My mother sent my family the URL for this video:
I enjoyed it and found the video worth watching.
The speaker, Steven Johnson, is author of the book Where Good Ideas Come From: The Natural History of Innovation.
The video seems to have the highlights of his book. He has spent five years trying to understand the environments that create good ideas.
He started off talking about coffee houses around 1650 in England. Up till then most people drank beer for breakfast, wine for lunch and gin for dinner. This was because the water could be deadly. Coffee houses did a couple things. One people's brains were clearer. A second thing was it brought people together. Steve said many good ideas are the result of a network of people and ideas, not the result of a mad scientist along in his lab.
Steve said that also many good ideas are not the result of an Eureka moment, but the result of a long slow hunch. People would worry about a problem for days, weeks, months, maybe even years, before they finally came up with the breakthrough idea.

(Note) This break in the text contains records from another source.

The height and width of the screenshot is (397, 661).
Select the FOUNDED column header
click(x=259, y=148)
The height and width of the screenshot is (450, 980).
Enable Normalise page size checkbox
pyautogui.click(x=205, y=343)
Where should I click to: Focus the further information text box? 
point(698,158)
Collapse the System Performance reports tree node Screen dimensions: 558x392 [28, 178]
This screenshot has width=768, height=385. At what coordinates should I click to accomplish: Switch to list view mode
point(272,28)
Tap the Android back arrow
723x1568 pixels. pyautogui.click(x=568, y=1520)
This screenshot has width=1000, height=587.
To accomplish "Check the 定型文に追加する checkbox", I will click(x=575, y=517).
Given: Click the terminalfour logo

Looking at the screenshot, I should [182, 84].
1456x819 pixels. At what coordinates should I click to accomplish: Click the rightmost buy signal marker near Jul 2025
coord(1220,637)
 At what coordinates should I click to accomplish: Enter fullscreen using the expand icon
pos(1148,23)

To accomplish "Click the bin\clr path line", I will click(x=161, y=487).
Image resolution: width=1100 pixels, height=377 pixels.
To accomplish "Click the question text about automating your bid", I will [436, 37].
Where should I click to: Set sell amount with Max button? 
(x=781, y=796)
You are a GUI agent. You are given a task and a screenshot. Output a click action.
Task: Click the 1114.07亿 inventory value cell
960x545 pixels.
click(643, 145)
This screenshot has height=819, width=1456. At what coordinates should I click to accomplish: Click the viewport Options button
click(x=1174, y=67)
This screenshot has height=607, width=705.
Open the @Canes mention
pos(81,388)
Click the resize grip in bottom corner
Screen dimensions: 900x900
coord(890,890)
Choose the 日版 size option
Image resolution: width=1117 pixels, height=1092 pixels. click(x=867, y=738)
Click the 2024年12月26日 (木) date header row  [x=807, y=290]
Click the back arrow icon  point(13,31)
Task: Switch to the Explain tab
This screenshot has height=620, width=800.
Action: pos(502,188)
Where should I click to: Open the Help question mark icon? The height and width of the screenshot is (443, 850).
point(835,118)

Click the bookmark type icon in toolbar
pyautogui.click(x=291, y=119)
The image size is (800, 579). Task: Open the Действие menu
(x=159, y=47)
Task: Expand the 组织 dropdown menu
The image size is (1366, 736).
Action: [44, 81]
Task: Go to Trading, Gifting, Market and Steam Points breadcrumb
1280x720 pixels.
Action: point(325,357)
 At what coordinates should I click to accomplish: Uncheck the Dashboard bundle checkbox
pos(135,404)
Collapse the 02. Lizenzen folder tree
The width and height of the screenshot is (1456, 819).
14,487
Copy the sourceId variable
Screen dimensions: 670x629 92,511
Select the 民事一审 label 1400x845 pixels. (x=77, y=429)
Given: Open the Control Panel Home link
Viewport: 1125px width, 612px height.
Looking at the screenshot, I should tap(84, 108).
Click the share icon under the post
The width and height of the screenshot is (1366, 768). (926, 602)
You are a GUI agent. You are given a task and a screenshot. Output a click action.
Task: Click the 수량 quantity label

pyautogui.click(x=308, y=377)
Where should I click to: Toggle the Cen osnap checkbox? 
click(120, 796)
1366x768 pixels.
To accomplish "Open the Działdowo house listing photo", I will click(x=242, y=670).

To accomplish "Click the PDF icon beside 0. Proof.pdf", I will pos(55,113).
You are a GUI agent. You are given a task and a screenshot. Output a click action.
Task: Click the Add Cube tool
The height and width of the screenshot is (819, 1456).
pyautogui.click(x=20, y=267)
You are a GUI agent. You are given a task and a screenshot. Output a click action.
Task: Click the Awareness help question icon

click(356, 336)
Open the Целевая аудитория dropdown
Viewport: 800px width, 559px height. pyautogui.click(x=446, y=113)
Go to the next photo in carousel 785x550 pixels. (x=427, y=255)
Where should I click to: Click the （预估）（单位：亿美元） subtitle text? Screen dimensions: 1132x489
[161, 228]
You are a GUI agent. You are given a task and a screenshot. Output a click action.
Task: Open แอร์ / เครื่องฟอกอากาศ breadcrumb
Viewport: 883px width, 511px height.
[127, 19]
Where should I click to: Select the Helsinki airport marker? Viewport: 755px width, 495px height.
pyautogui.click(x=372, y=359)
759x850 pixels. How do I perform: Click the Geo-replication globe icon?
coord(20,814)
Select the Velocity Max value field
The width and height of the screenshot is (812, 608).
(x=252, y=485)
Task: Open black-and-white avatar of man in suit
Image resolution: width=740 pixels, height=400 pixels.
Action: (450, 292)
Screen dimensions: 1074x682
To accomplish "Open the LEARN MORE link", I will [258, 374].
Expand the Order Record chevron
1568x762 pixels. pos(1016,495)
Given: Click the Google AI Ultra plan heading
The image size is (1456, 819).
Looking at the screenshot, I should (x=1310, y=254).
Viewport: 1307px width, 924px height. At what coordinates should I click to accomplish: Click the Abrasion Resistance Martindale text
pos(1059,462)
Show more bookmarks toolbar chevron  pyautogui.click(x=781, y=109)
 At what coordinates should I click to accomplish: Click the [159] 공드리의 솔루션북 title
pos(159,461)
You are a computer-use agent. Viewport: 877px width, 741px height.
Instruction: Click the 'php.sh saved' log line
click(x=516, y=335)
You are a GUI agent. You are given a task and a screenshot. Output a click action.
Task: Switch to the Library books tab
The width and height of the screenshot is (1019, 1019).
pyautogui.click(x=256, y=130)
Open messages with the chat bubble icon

He said it was also good to connect hunches. That often people would come up with great ideas as they shared what kinds of problems they were struggling with.
If this sounds interesting, but you haven't watched the above video, you can check out this four minute version of his ideas:
1 comment:
I just read an article in Wired about how the Twitter/Updates/Mirco-blogging world has actually made way for more in-depth, long-form reading. As one person put it: I post the small stuff on Twitter and save the in-depth analysis for my blog.
It was a fascinating tie-in to the connectivity of ideas from the video you posted. Sadly, I couldn't find a link on the web for you.